Je vous l’ai fait voir, l’année dernière, par les pommes de terre : vous n’en avez pas fait cas ;
c’est au contraire, quand vous en trouviez de gâtées, vous juriez, vous mettiez le nom de
mon Fils. Elles vont continuer à pourrir et à Noël il n’y en aura plus.
Zo sprak Onze-Lieve-Vrouw in september 1846 tijdens een verschijning tot twee verbaasde jonge herders in het Franse alpendorp La Salette. De oorzaak van de mislukte oogsten moest eerst en vooral gezocht worden in het zondig leven van de mensen.
Deze waarschuwing indachtig kon kerkbaljuw Jan Gourlandt bij de Markegemse gelovigen voldoende geld inzamelen voor een nieuwe kapel gewijd aan O.L.V. van La Salette om er bescherming af te smeken. In 1869 werd de kapel gebouwd op het kruispunt van de Kruisstraat en de Kouterweg. Ze verving een ander kapelletje dat wat verderop langs de Kouterweg richting Gottem stond.

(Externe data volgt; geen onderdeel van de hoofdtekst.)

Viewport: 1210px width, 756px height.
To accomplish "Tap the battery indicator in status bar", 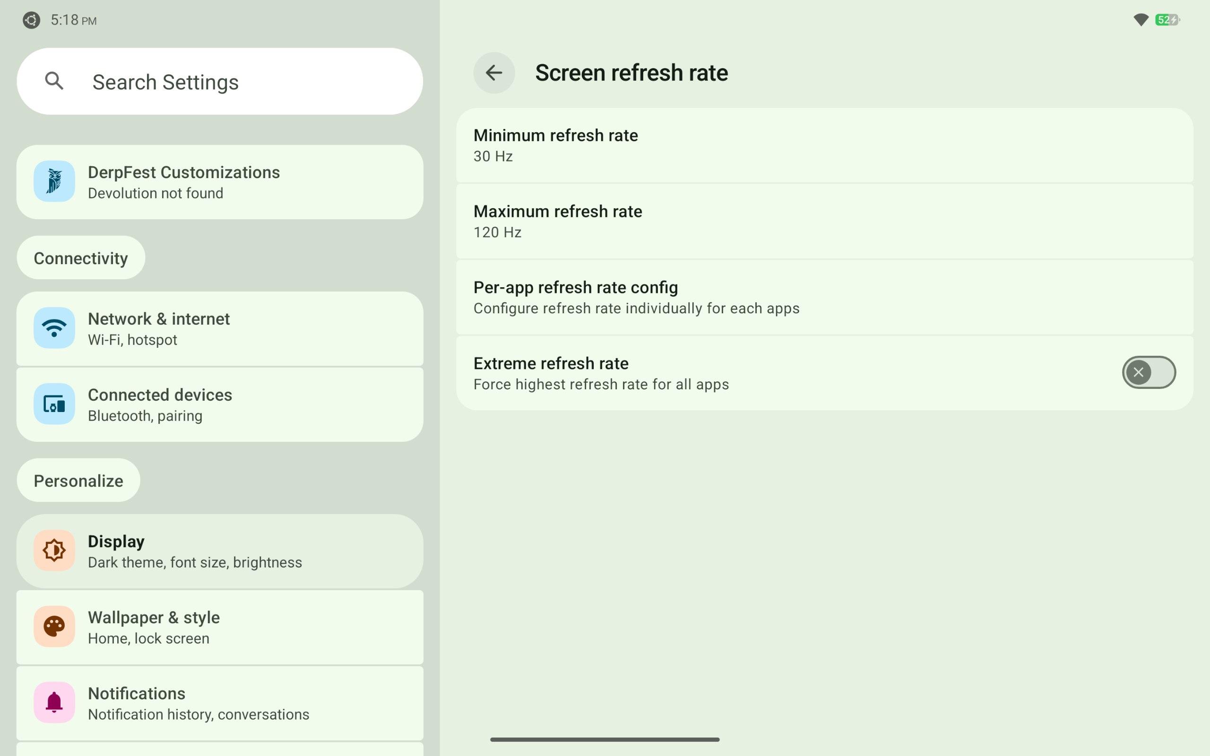I will (1167, 20).
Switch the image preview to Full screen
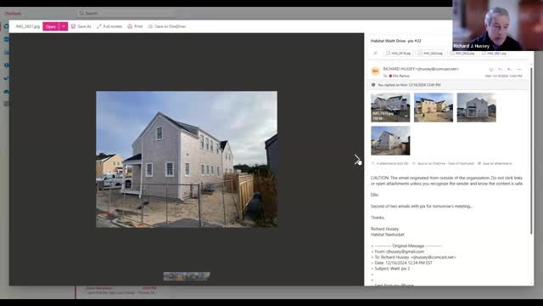Screen dimensions: 543x306 click(x=109, y=26)
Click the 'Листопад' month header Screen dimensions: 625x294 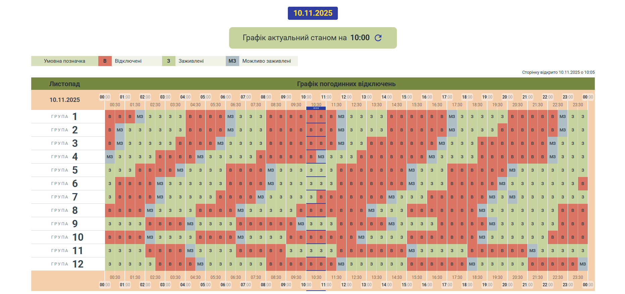64,84
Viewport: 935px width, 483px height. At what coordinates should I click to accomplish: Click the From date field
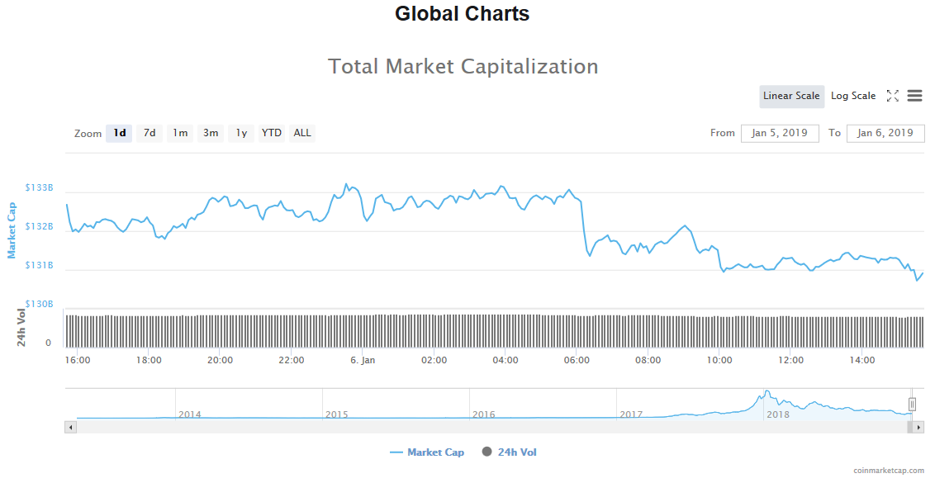[x=780, y=133]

De mensen bezochten de kapel om genezing van tyfus, pokken en andere kwalen te bekomen. En jaarlijks in september werd er een bedevaart naar georganiseerd.
De tijd maakte het gebedshuis bouwvallig en toen in 1979 een vrachtwagen erop inreed, werd er door vrijwilligers een nieuwe hagelwitte kapel, met brandglazen door pastoor Karel Traen, gebouwd.
Dus, als je patatten niet goed willen lukken, je weet waarnaartoe.